How do I... scan a hard drive for sensitive data with Spider?

Large capacity hard drives can be difficult to scan without the right tool and one of the better tools for scanning hard drives is Spider from Cornell University. Jack Wallen shows you how to use Spider 3.

There are many reasons why you would want to do a thorough scan on a PC for specific data. You could be recycling computers, bringing in new employees (to take over previous employees' machines), or simply removing sensitive information from a permanently networked machine. Regardless of your reason, a 120GB hard drive is a large drive to manually search for strings of data. But with the help of Cornell University's Spider tool, this task becomes quite a bit easier.

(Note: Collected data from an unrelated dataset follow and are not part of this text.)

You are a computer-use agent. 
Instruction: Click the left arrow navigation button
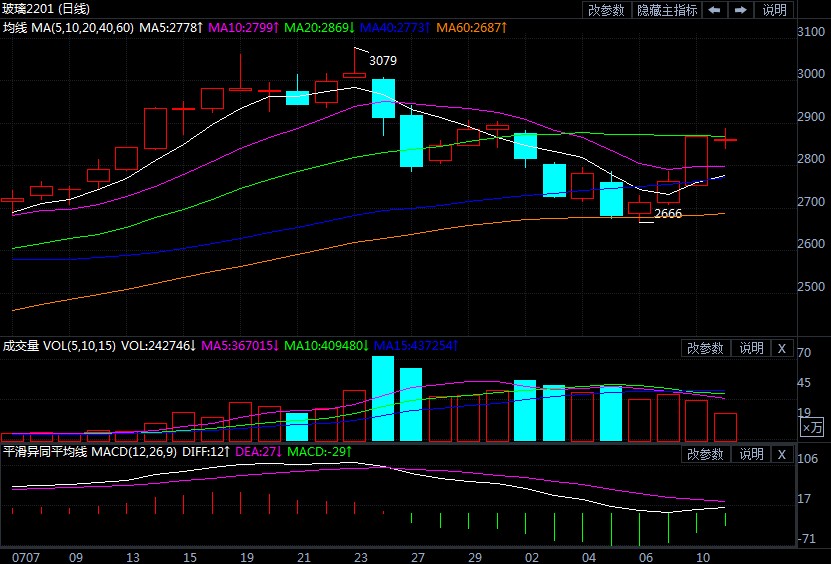pos(715,10)
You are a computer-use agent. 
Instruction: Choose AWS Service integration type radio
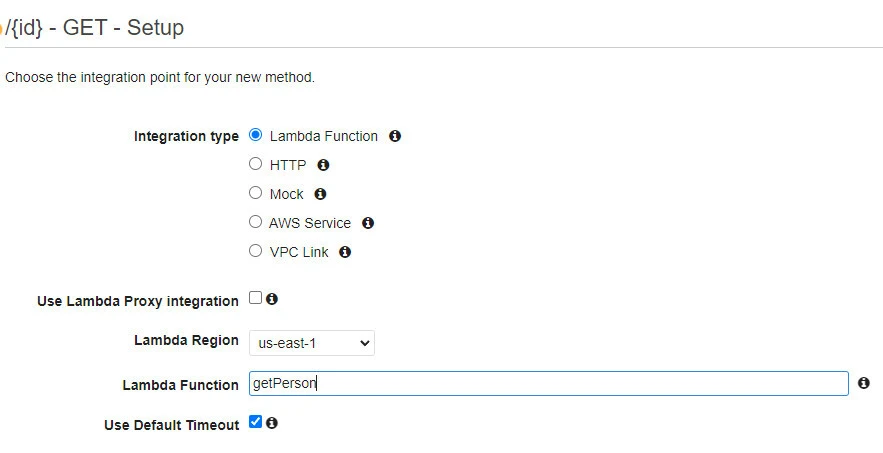256,222
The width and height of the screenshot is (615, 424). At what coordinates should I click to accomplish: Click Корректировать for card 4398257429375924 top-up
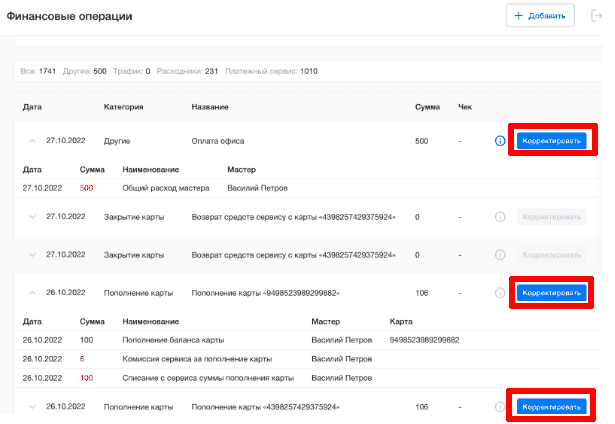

Spider works by scanning archive, normal, compressed, and temporary files (so long as the file isn't locked for use or encrypted) for data types such as U.S. Social Security numbers, Canadian Social Security numbers, credit card numbers, U.K. National Health Insurance numbers, and any data type for which the user supplies a regular expression. Spider can be run in two different ways: GUI and command line. And best of all, Spider is open source and crossplatform (Windows, OS X, UNIX.)

This blog post is also available in PDF format in a TechRepublic download.

Getting and installing

You first need to download the correct binary package (which includes the source) from the download Cornell University security tools page. For Windows you will be downloading a compressed .zip archive. Uncompress that file, and you will have a new directory called "Spider_release." Inside this folder is a README, a installation binary, and a directory containing the source code. Double-click on the installer package to install Spider 3.

The installation is a no-brainer. Just let it do its thing, and you will wind up with a new entry in your Start menu. This entry, Spider 3, contains three subentries:

  • RegexLibraryBuilder.exe
  • spider_3.0.exe, and
  • SpiderRegConvert.exe.

Starting Spider 3

From the Spider 3 menu, click the spider_3.0.exe entry to fire up Spider 3. The first window you will see is the main window (there is no initial configuration). Figure A shows the main window ready for a scan.

Figure A

Not much to it on the outside. It's what's on the inside that counts.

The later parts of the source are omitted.